**EXCERPTED PASSAGE:**
START

On Mon, Oct 6, 2014 at 12:52 PM, Jay Pipes <jaypi...@gmail.com> wrote:

> On 10/06/2014 01:39 PM, Adam Lawson wrote:
>
>> I like your suggestion about the Docs team being advisors. I would
>> submit however (my opinion here) that whether or not there are enough
>> resources on the Doc'n team to handle Openstack's current list of
>> integrated programs, offloading the work to individual projects
>> exchanges one challenge (scalability) with another problem (quality).
>> Using that approach, doc bugs will get triaged with the other project
>> bugs and potentially distracts developers from doing what they do best -
>> writing and fixing code. And what happens when you only have time to fix
>> a feature or work on documentation? Focus on features and
>> performance/stability are going to win. Every time. And they should
>> because that what the program teams should be focused on. That means we
>> start down the road heavy on code because developers can't do
>> everything, making them light on documentation forcing a catch-up
>> process to ensure which requires a special team to preserve momentum,
>> bringing us back to where we are now. I've been there before. And I'm
>> sure others have as well.
>>
>> I've always been a big proponent of exploiting strengths vs building on
>> weaknesses and I'm going to step out on a limb here and speak to
>> strengths which may get me into hot water with some so I want to
>> apologize in advance. ; )

END

**ITEMS:**
START

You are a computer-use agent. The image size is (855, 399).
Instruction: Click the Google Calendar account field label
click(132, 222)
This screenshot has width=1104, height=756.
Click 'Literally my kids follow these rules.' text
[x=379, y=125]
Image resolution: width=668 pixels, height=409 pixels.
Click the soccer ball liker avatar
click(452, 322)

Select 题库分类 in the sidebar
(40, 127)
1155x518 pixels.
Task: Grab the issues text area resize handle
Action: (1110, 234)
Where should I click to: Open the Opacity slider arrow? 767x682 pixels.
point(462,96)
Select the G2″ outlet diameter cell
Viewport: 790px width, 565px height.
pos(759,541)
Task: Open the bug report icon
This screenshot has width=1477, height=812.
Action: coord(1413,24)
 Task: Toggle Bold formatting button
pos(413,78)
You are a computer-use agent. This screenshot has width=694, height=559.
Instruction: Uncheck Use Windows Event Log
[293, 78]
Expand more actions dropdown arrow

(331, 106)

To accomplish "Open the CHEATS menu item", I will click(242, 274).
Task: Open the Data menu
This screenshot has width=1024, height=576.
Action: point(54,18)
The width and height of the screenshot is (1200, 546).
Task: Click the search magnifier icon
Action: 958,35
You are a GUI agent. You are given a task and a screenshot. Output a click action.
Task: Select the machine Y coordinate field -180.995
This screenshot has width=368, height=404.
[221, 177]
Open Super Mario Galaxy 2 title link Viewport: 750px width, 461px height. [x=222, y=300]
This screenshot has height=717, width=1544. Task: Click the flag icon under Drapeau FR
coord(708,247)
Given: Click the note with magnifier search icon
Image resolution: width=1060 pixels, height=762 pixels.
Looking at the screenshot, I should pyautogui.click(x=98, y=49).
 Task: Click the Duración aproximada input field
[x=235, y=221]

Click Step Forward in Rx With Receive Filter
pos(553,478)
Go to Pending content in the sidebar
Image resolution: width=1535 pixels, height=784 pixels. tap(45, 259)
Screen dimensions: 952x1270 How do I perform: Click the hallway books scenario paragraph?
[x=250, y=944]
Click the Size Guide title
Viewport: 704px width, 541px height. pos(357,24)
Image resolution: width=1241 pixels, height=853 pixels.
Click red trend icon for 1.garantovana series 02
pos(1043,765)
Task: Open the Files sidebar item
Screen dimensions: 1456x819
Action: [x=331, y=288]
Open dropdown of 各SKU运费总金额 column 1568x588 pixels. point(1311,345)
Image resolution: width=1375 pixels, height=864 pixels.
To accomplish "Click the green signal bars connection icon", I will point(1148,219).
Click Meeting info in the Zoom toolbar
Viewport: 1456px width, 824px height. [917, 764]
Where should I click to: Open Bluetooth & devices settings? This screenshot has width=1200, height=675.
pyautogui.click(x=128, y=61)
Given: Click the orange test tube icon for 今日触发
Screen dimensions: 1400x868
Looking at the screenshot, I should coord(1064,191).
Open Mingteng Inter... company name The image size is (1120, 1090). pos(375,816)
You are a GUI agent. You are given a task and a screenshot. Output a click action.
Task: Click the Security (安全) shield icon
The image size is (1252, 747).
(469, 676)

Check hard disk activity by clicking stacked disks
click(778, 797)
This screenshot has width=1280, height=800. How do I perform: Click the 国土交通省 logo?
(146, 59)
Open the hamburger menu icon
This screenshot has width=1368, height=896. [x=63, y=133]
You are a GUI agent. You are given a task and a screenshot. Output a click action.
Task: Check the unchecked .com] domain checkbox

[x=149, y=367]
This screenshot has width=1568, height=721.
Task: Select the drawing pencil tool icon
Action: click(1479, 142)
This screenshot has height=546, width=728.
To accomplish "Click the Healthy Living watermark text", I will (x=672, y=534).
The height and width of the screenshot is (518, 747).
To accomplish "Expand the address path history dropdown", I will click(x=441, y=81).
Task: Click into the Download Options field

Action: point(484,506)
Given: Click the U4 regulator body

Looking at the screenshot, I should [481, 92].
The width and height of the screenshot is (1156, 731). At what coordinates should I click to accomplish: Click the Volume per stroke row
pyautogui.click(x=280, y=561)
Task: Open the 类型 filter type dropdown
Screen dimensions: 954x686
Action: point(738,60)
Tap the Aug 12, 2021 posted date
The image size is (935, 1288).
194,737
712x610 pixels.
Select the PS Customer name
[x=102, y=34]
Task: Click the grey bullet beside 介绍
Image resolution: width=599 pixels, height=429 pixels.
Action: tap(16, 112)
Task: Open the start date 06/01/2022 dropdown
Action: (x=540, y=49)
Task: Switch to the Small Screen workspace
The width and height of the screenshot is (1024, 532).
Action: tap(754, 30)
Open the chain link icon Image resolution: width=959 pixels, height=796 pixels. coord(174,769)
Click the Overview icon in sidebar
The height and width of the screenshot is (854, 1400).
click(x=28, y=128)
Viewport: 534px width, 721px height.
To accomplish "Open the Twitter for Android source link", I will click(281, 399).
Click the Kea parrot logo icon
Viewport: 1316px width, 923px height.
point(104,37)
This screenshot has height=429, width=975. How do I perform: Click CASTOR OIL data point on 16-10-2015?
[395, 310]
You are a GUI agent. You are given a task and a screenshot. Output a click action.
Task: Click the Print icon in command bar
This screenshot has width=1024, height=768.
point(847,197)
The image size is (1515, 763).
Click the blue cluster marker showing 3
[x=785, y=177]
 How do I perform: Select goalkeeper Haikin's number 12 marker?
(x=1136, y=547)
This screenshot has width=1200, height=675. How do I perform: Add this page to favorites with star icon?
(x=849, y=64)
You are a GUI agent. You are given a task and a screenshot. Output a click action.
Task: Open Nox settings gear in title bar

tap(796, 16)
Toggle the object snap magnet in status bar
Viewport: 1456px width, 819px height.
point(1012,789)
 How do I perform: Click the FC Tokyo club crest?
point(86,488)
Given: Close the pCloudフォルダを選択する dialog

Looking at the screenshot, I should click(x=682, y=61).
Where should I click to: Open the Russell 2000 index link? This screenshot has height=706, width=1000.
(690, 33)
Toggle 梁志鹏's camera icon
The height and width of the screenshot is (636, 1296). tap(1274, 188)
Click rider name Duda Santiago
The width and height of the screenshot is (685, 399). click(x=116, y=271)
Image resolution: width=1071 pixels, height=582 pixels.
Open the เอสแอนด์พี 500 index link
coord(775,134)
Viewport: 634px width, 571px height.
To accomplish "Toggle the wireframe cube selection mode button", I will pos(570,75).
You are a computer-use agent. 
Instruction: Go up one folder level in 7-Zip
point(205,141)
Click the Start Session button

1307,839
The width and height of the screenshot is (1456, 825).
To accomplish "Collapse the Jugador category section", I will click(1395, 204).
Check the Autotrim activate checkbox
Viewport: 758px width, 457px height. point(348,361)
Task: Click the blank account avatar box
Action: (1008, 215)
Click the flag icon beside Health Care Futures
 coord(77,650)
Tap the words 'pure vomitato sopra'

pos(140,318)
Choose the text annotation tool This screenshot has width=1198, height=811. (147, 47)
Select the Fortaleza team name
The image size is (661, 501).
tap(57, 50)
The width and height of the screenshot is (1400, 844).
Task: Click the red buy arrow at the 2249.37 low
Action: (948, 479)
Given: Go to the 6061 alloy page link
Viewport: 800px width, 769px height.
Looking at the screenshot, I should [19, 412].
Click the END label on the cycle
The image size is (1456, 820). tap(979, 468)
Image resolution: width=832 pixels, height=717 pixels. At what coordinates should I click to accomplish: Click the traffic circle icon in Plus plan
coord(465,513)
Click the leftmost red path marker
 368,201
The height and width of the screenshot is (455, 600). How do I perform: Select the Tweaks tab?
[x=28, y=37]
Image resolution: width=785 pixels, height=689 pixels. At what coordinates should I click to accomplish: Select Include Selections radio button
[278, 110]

END

**WHAT THIS EXERCISE ASKS:**
1. In the email thread, which two problems does Adam Lawson say get exchanged when documentation work is offloaded to individual projects?
2. According to the email thread, what does Adam Lawson say developers will focus on instead of documentation when time is short? List each item separately.
3. Return the part of the email thread that opens with the words containing "On Mon, Oct" and closes with "another problem (quality).".

**ANSWER LIST:**
1. Scalability is exchanged for quality.

2.
Features
Performance
Stability

3.
On Mon, Oct 6, 2014 at 12:52 PM, Jay Pipes <jaypi...@gmail.com> wrote:

> On 10/06/2014 01:39 PM, Adam Lawson wrote:
>
>> I like your suggestion about the Docs team being advisors. I would
>> submit however (my opinion here) that whether or not there are enough
>> resources on the Doc'n team to handle Openstack's current list of
>> integrated programs, offloading the work to individual projects
>> exchanges one challenge (scalability) with another problem (quality).